Exercise:
Lay out every line of the data below as a Markdown table with the columns Row and Line, numbering the rows in order and skipping blank lines.

Task inputs:
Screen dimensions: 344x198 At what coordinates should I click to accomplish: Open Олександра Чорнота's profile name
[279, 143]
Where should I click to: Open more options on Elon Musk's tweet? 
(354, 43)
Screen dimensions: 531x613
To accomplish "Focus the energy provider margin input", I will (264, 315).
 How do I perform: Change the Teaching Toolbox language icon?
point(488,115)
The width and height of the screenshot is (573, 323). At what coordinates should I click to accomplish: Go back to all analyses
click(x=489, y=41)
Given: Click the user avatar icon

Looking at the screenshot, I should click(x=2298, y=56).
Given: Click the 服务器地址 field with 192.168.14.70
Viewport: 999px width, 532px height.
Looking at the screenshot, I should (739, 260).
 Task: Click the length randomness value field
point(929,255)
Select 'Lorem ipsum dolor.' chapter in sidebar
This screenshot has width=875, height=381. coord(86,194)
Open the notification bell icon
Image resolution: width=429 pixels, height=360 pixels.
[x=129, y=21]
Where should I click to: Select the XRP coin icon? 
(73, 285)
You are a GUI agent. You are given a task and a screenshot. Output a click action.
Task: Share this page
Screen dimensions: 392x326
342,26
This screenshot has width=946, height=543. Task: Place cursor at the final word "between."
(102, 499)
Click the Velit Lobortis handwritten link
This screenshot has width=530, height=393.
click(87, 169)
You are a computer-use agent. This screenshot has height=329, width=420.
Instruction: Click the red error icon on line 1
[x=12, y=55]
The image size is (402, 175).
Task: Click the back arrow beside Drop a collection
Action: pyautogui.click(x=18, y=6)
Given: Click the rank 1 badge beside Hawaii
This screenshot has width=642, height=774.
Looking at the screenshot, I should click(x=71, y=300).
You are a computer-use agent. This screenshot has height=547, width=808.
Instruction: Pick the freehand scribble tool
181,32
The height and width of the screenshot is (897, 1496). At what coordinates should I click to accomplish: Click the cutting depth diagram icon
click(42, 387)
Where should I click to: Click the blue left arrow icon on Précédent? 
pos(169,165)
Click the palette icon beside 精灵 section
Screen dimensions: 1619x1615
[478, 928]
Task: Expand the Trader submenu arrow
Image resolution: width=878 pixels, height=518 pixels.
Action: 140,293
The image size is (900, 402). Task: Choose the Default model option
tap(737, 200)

The answer:
| Row | Line |
|---|---|
| 1 | Screen dimensions: 344x198 At what coordinates should I click to accomplish: Open Олександра Чорнота's profile name |
| 2 | [279, 143] |
| 3 | Where should I click to: Open more options on Elon Musk's tweet?  |
| 4 | (354, 43) |
| 5 | Screen dimensions: 531x613 |
| 6 | To accomplish "Focus the energy provider margin input", I will (264, 315). |
| 7 |  How do I perform: Change the Teaching Toolbox language icon? |
| 8 | point(488,115) |
| 9 | The width and height of the screenshot is (573, 323). At what coordinates should I click to accomplish: Go back to all analyses |
| 10 | click(x=489, y=41) |
| 11 | Given: Click the user avatar icon |
| 12 | Looking at the screenshot, I should click(x=2298, y=56). |
| 13 | Given: Click the 服务器地址 field with 192.168.14.70 |
| 14 | Viewport: 999px width, 532px height. |
| 15 | Looking at the screenshot, I should (739, 260). |
| 16 |  Task: Click the length randomness value field |
| 17 | point(929,255) |
| 18 | Select 'Lorem ipsum dolor.' chapter in sidebar |
| 19 | This screenshot has width=875, height=381. coord(86,194) |
| 20 | Open the notification bell icon |
| 21 | Image resolution: width=429 pixels, height=360 pixels. |
| 22 | [x=129, y=21] |
| 23 | Where should I click to: Select the XRP coin icon?  |
| 24 | (73, 285) |
| 25 | You are a GUI agent. You are given a task and a screenshot. Output a click action. |
| 26 | Task: Share this page |
| 27 | Screen dimensions: 392x326 |
| 28 | 342,26 |
| 29 | This screenshot has width=946, height=543. Task: Place cursor at the final word "between." |
| 30 | (102, 499) |
| 31 | Click the Velit Lobortis handwritten link |
| 32 | This screenshot has width=530, height=393. |
| 33 | click(87, 169) |
| 34 | You are a computer-use agent. This screenshot has height=329, width=420. |
| 35 | Instruction: Click the red error icon on line 1 |
| 36 | [x=12, y=55] |
| 37 | The image size is (402, 175). |
| 38 | Task: Click the back arrow beside Drop a collection |
| 39 | Action: pyautogui.click(x=18, y=6) |
| 40 | Given: Click the rank 1 badge beside Hawaii |
| 41 | This screenshot has width=642, height=774. |
| 42 | Looking at the screenshot, I should click(x=71, y=300). |
| 43 | You are a computer-use agent. This screenshot has height=547, width=808. |
| 44 | Instruction: Pick the freehand scribble tool |
| 45 | 181,32 |
| 46 | The height and width of the screenshot is (897, 1496). At what coordinates should I click to accomplish: Click the cutting depth diagram icon |
| 47 | click(42, 387) |
| 48 | Where should I click to: Click the blue left arrow icon on Précédent?  |
| 49 | pos(169,165) |
| 50 | Click the palette icon beside 精灵 section |
| 51 | Screen dimensions: 1619x1615 |
| 52 | [478, 928] |
| 53 | Task: Expand the Trader submenu arrow |
| 54 | Image resolution: width=878 pixels, height=518 pixels. |
| 55 | Action: 140,293 |
| 56 | The image size is (900, 402). Task: Choose the Default model option |
| 57 | tap(737, 200) |